Process 50k+ sequences with Blastx for Blast2Go
8.6 years ago
satshil.r ▴ 50

Hey all,

I'm trying to process a large transcriptome fasta file with over 50k sequences (just a bit over 53k). I setup a local blast+ instance and the latest nr database (up to nr.25). I started blastx with the following command: blastx -query fasta.fa -out blastx.xml -outfmt 5 -eval 1e-3 -num_threads 32

So far it's processed only 3500 sequences over 2 days. It's a fairly decent workstation, 2x Xeon E2560 V2's with 128GB of ram. From our previous experience this shouldn't take over a few days, although at this rate it seems like it's going to take a long time. The output is also quite large for only 3500 sequences, it's already at 1.5GB.

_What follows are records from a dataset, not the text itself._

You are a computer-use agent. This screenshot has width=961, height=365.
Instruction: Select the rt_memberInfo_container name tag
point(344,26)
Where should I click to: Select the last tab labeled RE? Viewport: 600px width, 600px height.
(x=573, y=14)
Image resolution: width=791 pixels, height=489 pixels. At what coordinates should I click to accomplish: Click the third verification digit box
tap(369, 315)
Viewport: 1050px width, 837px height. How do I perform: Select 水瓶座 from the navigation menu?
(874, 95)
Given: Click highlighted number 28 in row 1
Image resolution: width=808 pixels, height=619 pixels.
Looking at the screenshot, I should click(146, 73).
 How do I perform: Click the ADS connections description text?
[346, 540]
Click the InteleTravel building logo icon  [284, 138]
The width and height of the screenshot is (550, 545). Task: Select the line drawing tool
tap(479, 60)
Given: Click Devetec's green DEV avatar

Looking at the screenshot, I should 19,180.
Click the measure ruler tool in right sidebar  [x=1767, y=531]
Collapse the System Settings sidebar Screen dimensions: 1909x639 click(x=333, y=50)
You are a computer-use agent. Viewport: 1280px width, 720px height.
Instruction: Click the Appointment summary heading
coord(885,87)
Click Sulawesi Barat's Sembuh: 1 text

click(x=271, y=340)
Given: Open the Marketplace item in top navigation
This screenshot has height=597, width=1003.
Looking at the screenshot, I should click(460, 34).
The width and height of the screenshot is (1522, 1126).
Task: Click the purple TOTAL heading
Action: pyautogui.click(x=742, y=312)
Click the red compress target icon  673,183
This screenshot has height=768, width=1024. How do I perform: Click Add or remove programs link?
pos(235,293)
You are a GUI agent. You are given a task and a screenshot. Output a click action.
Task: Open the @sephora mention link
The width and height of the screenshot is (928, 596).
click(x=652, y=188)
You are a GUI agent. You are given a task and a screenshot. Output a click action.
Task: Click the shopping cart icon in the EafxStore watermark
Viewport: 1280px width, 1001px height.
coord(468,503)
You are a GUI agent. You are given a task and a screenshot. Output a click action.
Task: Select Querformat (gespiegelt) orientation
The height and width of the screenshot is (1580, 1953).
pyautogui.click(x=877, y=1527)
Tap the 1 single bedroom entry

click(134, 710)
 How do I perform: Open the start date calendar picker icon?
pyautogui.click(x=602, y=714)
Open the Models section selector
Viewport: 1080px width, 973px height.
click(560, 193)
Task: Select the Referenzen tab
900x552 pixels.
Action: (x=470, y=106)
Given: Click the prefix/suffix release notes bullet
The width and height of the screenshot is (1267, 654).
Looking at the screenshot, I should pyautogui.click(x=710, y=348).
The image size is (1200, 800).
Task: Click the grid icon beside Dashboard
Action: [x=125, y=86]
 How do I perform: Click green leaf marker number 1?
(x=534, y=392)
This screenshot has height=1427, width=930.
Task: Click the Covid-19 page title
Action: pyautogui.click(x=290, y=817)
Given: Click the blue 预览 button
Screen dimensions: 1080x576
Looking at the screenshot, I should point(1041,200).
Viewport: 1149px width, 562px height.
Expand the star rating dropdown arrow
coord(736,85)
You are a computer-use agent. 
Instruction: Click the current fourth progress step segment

How can I optimize blastx for importing into blast2go? I'm currently reading up on how to parallelize blastx, but I'm not sure if there are better options out there.

Thanks!

I started blastx with the following command: blastx -query fasta.fa -out blastx.xml -outfmt 5 -eval 1e-3 -num_threads 32

How is that possible? You didn't even define a db. Also, it would make sense to opt for refseq_protein over nr since the non-refseq seqs in nr probably can't be linked to go terms anyway (I could be wrong).

Sorry, I forgot to include that command in this post. I used the nr database in the commands.

8.6 years ago
rtliu ★ 2.2k

My suggestion based on page 10 of blast2go manual

1. use -max_target_seqs 10
2. use -word_size 5 (default 3, more sensitive but slower)

It is a big task, be patient or find to a cluster like TACC. (https://wikis.utexas.edu/display/bioiteam/split_blast)

Thanks for the help!

How long do you expect it should take to finish a job like this?

Hard to say, maybe 5-10 weeks if the workstation is dedicated to the blastx search.